EXERCISE DESCRIPTION: Locate each line in the listing below that contains the word "arrow", and copy those lines in full.

GIVEN DATA:
▬▬▬

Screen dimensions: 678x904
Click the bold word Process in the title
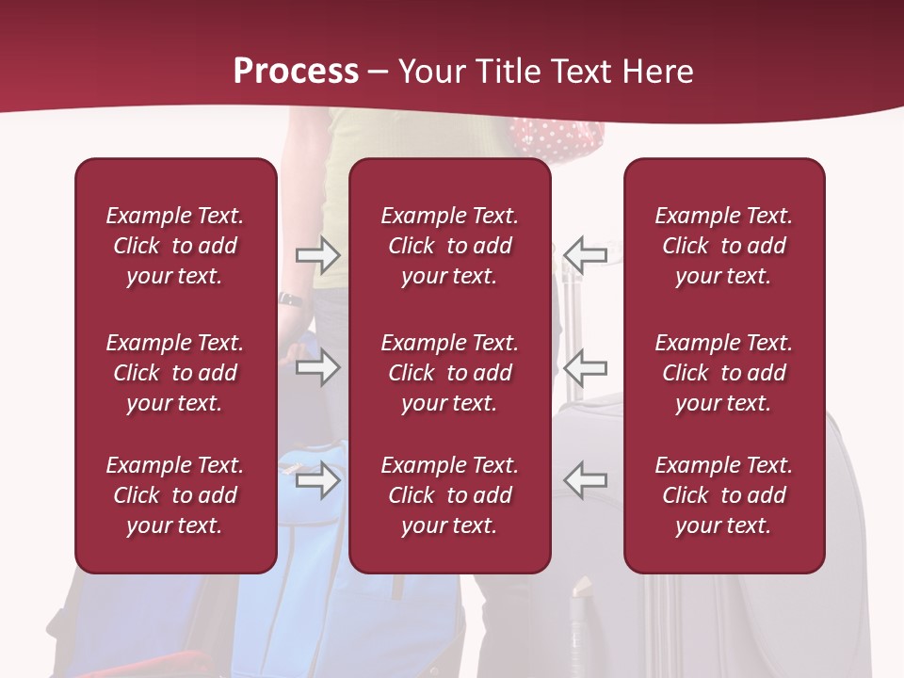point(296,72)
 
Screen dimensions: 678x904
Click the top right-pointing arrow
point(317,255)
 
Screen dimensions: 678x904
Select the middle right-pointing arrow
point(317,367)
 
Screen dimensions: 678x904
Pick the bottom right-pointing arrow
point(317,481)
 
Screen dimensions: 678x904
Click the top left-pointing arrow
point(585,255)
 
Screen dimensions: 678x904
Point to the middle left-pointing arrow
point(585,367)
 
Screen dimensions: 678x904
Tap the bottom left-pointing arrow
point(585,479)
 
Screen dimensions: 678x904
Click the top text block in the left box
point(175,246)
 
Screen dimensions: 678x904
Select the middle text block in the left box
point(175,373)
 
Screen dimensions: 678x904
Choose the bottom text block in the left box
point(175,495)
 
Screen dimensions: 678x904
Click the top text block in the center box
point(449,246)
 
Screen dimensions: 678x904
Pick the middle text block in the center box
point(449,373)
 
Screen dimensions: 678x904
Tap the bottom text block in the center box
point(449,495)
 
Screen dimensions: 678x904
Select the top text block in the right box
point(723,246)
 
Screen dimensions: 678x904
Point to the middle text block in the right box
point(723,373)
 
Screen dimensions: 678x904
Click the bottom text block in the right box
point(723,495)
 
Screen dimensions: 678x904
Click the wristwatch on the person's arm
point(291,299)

▬▬▬

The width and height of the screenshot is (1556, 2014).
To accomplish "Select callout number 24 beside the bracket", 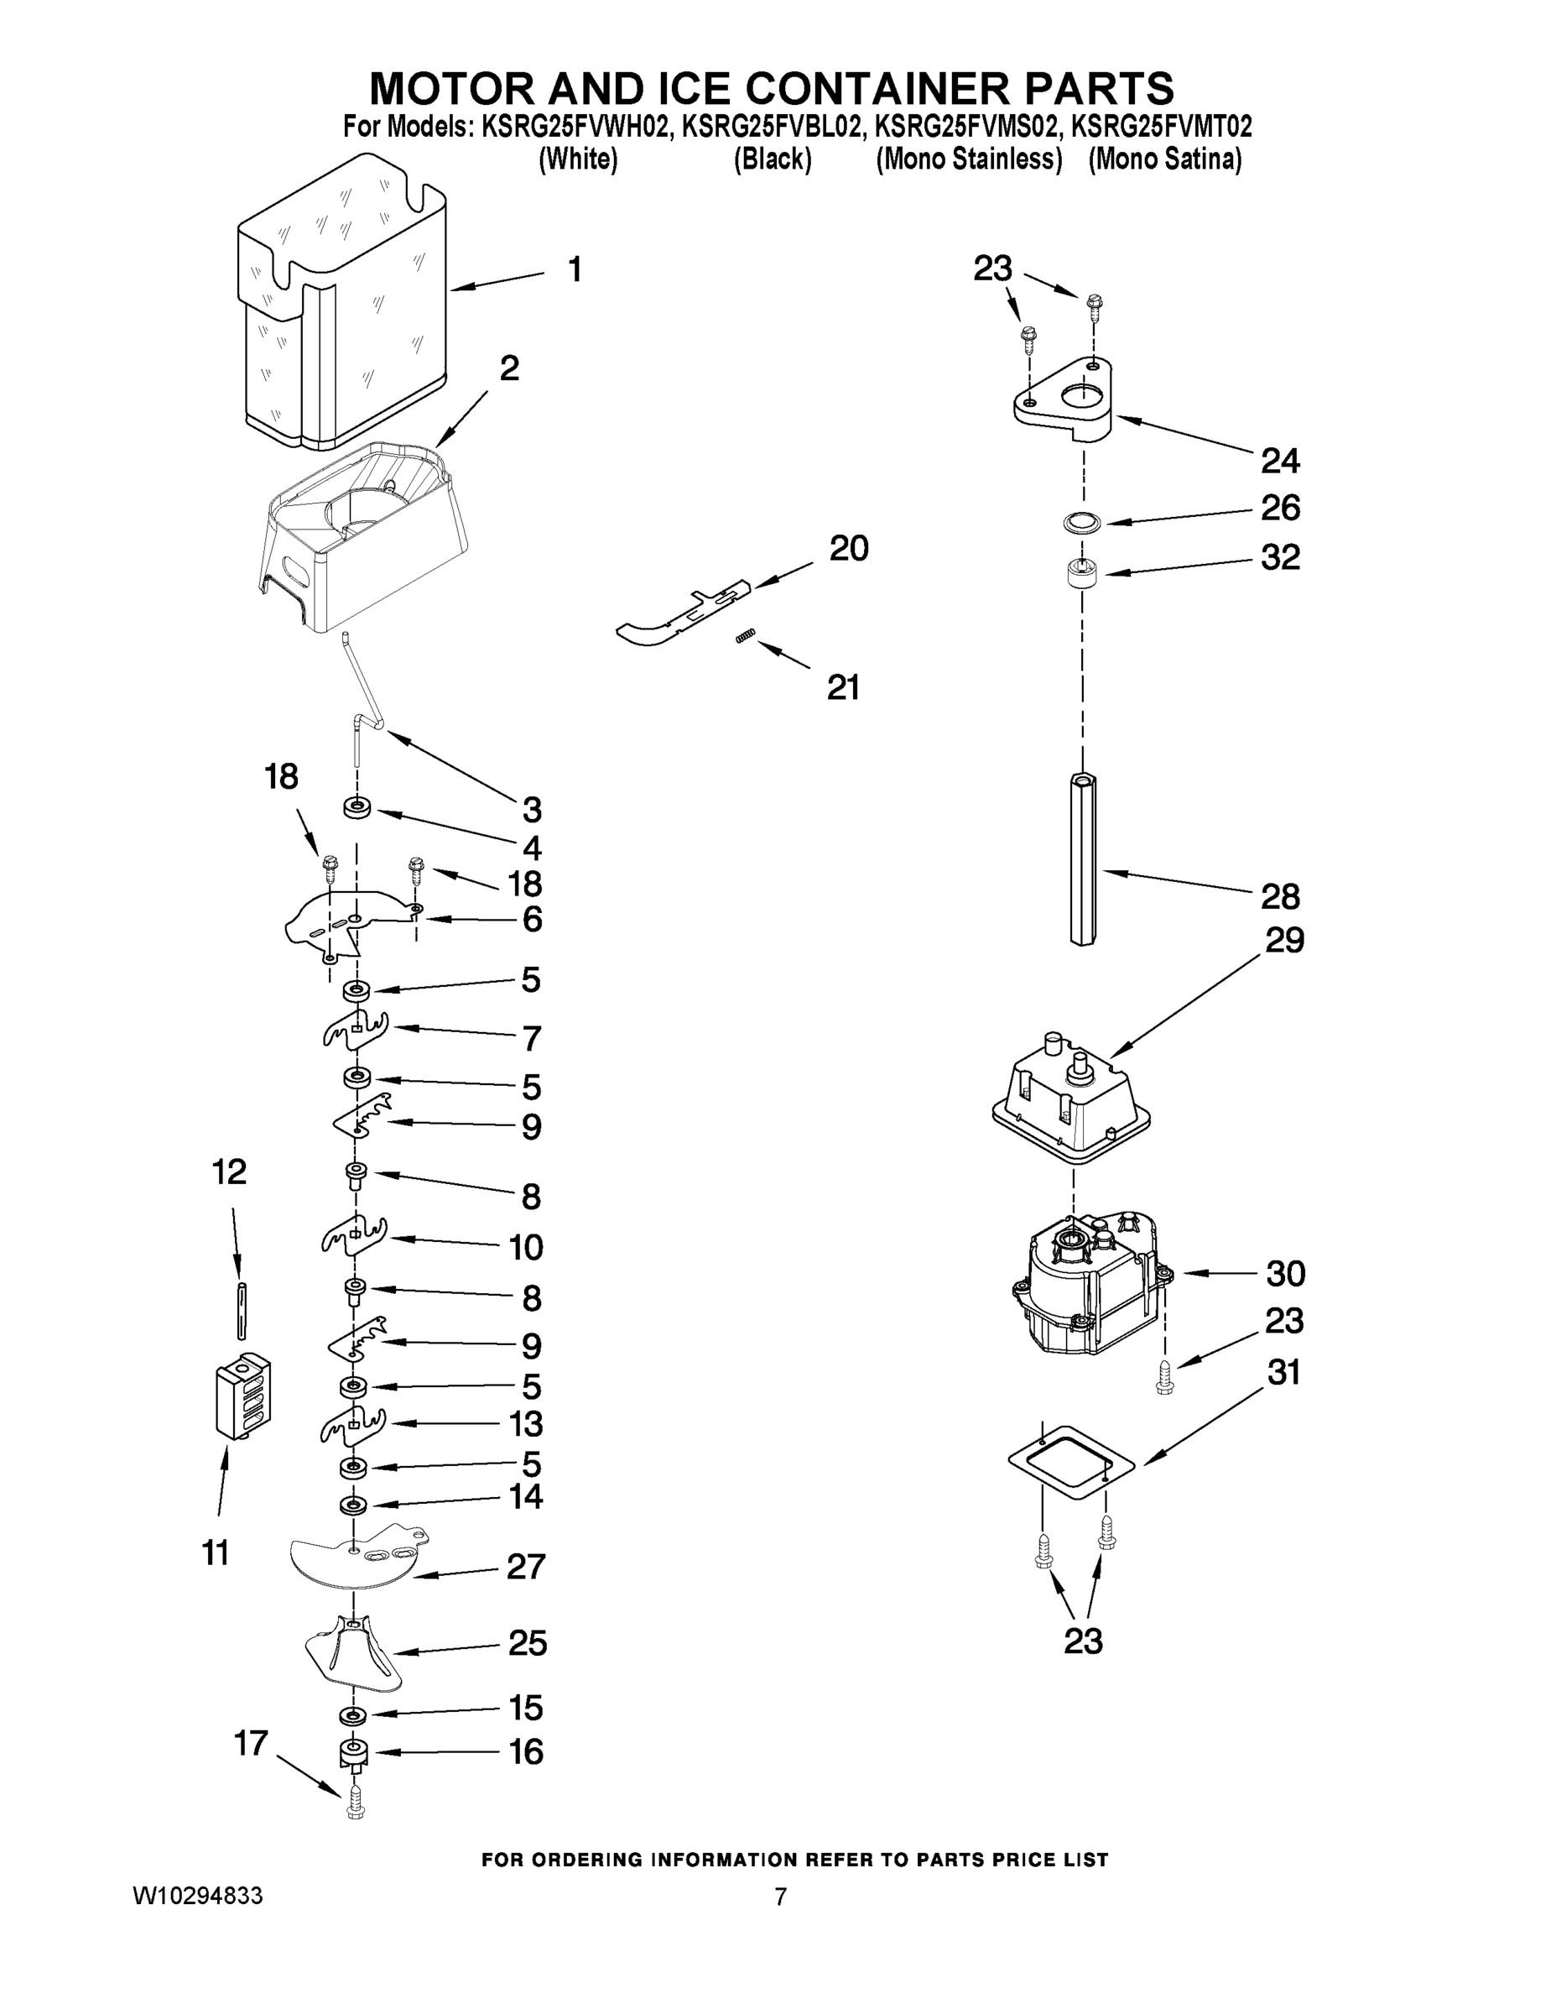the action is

▬▬▬

RESPONSE:
Click the top right-pointing arrow
Select the middle right-pointing arrow
Pick the bottom right-pointing arrow
Click the top left-pointing arrow
Point to the middle left-pointing arrow
Tap the bottom left-pointing arrow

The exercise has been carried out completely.